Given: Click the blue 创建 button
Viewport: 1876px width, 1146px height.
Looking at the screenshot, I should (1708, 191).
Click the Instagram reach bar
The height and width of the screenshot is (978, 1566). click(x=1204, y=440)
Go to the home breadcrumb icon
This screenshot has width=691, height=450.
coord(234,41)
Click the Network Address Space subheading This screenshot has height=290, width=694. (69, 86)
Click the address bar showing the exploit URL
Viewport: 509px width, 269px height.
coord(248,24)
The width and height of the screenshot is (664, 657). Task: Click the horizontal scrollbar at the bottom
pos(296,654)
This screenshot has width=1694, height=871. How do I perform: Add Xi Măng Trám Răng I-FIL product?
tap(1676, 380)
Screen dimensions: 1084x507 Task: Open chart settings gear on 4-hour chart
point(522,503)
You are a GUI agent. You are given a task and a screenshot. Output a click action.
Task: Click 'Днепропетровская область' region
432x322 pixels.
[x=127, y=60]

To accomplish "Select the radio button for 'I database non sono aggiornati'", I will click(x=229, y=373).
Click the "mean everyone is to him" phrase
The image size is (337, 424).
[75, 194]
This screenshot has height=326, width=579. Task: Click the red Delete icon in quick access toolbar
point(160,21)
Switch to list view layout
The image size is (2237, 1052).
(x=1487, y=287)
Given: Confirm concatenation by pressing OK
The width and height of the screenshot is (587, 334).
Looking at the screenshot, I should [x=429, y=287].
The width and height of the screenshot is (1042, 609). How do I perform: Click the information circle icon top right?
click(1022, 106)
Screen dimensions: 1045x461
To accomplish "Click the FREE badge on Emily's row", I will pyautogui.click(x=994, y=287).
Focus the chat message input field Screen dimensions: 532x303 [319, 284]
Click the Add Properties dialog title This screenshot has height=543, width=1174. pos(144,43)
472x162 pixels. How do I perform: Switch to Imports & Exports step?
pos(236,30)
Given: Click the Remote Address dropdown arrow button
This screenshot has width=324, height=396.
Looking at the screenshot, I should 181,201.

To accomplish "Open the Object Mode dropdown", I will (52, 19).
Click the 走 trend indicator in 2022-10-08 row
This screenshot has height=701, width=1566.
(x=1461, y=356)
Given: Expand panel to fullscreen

Written task — Set down, unchanged, the lines from the one containing "Click the Add Properties" through the last line of the items.

Task response —
Click the Add Properties dialog title This screenshot has height=543, width=1174. pos(144,43)
472x162 pixels. How do I perform: Switch to Imports & Exports step?
pos(236,30)
Given: Click the Remote Address dropdown arrow button
This screenshot has width=324, height=396.
Looking at the screenshot, I should 181,201.

To accomplish "Open the Object Mode dropdown", I will (52, 19).
Click the 走 trend indicator in 2022-10-08 row
This screenshot has height=701, width=1566.
(x=1461, y=356)
Given: Expand panel to fullscreen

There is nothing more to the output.